■ Source passage:
A reference for the frameworks, terms, and concepts used across this blog. Terms coined or defined by the author are marked with ★.
The Author’s Frameworks
★ Box A
The core enterprise software layer — ERP, CRM, billing, compliance, claims management, trade execution, and the integration infrastructure that connects them. Box A is where data processing happens, where business logic lives, and where transactions get authorised. Box A is where value gets created. The term refers not just to individual applications but to the architectural layer as a whole — including the integration between those applications.
★ Box B
The workaround layer. Humans, back offices, BPO centres, RPA bots, and AI agents that exist because Box A’s systems cannot interoperate. Box B bridges the gaps between applications that were never taught to talk to each other. Every generation of technology deployed in Box B — from BPO staff in the 2000s to copilots in the 2020s — has made the workaround more capable without addressing the integration failure that created the need for it.
★ Software-driven labour
The manual or semi-automated operation of software user interfaces to move data between systems that should be exchanging it directly. People and bots working as living middleware, carrying data between screens. The global economy spends upward of $400 billion a year on this. Software-driven labour has two dimensions: integration labour (moving data between systems that cannot interoperate) and logic labour (executing business rules that have never been codified into software).
★ The long tail of integration
The vast number of small, infrequent integration cases that are individually too expensive to justify a custom build but collectively worth more than the headline integrations combined. The long tail is where Box B lives. Conventional integration (middleware, APIs, EDI) handles the high-value head of the curve. The tail — hundreds of smaller connections — is left to humans. This is the terrain that AI should be making economically viable for the first time.
★ The onus to comply
The architectural principle of who bears the burden of enabling integration. Conventional integration places this onus on every participating application — each system must expose an API, adopt a standard, and allow itself to be modified. This is why the long tail never shrinks: the onus is too expensive to carry at scale. UI integration (the technology that became RPA) is the only integration method that removes this onus entirely — the component application does not need to know it is being integrated.
★ The archipelago
A metaphor for the enterprise software landscape: islands of capability (individual applications) with water (integration gaps) between them. Each island works well on its own. The costly problem is what happens in the water.

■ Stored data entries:
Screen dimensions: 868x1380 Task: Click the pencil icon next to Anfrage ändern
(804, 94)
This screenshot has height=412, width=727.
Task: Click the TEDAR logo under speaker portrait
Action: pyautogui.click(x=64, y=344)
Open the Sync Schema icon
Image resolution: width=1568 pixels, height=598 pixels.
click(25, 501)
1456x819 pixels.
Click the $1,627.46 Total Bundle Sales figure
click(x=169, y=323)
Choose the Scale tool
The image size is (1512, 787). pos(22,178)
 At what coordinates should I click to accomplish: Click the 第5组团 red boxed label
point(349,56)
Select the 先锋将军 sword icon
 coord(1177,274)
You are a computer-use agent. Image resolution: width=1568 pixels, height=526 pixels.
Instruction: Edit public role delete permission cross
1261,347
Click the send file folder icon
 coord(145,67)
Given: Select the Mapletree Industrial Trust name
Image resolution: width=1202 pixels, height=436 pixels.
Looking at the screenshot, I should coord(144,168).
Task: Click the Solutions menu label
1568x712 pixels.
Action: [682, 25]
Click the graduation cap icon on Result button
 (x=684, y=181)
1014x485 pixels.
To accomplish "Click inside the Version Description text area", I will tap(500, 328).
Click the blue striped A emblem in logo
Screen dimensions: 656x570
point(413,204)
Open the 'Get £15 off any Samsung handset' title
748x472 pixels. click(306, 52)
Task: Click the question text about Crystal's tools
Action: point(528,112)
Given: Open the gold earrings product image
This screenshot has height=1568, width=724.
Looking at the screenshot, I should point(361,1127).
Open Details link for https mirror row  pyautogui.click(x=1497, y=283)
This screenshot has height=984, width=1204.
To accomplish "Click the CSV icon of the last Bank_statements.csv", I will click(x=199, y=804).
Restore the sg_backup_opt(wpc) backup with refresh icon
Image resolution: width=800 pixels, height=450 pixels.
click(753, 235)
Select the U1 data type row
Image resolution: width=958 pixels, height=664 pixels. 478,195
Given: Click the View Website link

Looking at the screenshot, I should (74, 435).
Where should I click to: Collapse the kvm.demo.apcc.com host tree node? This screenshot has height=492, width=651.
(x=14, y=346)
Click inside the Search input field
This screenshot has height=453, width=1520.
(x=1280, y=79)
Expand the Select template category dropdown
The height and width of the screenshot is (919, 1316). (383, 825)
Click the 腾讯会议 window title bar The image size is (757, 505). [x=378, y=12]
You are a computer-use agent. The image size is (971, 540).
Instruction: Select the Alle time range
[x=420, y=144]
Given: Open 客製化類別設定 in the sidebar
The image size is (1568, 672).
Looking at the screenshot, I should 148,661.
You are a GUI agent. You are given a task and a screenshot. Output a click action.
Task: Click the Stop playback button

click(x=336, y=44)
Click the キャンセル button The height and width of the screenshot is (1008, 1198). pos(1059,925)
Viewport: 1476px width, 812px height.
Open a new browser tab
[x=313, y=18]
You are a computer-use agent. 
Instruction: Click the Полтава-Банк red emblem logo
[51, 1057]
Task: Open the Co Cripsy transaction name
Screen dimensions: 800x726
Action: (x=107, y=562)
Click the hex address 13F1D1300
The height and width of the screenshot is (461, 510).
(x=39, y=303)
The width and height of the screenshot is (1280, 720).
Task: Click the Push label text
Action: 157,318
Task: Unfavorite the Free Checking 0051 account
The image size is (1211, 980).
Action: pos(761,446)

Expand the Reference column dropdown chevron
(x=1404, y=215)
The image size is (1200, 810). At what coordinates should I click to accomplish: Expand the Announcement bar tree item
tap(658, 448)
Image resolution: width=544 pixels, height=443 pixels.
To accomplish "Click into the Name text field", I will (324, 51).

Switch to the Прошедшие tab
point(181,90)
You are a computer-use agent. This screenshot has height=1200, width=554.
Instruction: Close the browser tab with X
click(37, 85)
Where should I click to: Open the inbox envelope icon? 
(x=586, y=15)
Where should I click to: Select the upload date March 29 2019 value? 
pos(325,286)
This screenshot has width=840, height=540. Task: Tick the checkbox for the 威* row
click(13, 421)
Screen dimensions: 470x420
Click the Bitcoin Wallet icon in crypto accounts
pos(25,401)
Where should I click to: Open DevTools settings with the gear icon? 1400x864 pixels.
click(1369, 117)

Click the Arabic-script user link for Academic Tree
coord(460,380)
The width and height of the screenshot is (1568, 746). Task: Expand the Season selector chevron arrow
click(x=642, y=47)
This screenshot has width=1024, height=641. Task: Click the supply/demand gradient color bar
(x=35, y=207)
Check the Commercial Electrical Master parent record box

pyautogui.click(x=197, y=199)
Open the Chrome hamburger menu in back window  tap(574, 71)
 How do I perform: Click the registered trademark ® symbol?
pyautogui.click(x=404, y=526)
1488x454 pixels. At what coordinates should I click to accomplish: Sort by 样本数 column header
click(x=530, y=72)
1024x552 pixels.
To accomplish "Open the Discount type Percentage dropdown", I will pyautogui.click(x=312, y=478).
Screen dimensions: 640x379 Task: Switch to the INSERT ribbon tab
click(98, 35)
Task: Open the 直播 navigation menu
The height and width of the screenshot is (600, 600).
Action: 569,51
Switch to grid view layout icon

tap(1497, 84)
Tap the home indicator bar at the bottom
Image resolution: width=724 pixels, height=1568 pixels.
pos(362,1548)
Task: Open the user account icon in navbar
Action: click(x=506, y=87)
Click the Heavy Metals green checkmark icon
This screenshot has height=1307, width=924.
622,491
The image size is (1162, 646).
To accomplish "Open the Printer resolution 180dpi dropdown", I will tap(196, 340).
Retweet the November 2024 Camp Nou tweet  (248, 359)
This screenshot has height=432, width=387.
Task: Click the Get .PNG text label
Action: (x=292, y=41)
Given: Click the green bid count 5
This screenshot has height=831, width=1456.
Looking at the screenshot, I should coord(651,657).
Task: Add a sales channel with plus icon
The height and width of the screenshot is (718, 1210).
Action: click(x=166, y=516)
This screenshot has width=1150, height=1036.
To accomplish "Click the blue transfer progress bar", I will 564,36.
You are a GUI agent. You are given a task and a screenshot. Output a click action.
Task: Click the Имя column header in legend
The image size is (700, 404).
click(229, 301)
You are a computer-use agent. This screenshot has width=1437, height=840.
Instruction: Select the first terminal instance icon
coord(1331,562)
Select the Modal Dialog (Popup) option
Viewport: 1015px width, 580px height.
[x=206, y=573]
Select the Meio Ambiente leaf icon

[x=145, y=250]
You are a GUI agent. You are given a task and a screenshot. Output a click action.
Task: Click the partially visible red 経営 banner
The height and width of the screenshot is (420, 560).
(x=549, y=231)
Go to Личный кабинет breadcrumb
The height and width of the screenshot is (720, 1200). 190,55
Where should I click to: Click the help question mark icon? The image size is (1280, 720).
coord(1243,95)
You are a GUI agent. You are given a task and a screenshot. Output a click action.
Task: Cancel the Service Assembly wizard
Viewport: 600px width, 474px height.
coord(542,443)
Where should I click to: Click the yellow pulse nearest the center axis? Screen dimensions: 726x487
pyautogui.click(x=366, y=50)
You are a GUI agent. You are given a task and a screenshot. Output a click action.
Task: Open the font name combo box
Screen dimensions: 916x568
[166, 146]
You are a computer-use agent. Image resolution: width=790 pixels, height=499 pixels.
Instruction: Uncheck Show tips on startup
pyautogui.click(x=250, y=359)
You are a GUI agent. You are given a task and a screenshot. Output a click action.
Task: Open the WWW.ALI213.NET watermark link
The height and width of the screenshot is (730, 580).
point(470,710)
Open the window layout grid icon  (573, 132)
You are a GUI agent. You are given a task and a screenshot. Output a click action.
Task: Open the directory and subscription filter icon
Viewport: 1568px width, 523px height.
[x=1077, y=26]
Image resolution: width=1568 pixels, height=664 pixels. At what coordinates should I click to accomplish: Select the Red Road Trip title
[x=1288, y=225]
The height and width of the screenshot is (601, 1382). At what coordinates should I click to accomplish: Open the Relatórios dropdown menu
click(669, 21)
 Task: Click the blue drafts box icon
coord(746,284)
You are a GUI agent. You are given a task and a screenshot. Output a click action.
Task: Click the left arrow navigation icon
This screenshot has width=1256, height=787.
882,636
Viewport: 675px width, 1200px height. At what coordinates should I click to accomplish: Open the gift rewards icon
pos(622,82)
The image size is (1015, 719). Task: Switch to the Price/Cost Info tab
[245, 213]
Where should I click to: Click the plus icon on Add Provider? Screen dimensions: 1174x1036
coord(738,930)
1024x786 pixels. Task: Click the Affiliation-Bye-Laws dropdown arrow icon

■ Activity:
Summarize the glossary above in two sentences.

■ Exercise output:
The glossary defines terms coined by the author, including Box A, the core enterprise software layer where data processing, business logic, and transaction authorization happen, and Box B, the workaround layer of humans, bots, and AI agents that exist because Box A's systems cannot interoperate. It also defines software-driven labour, the long tail of integration, the onus to comply, and the archipelago, a metaphor of applications as islands with integration gaps between them.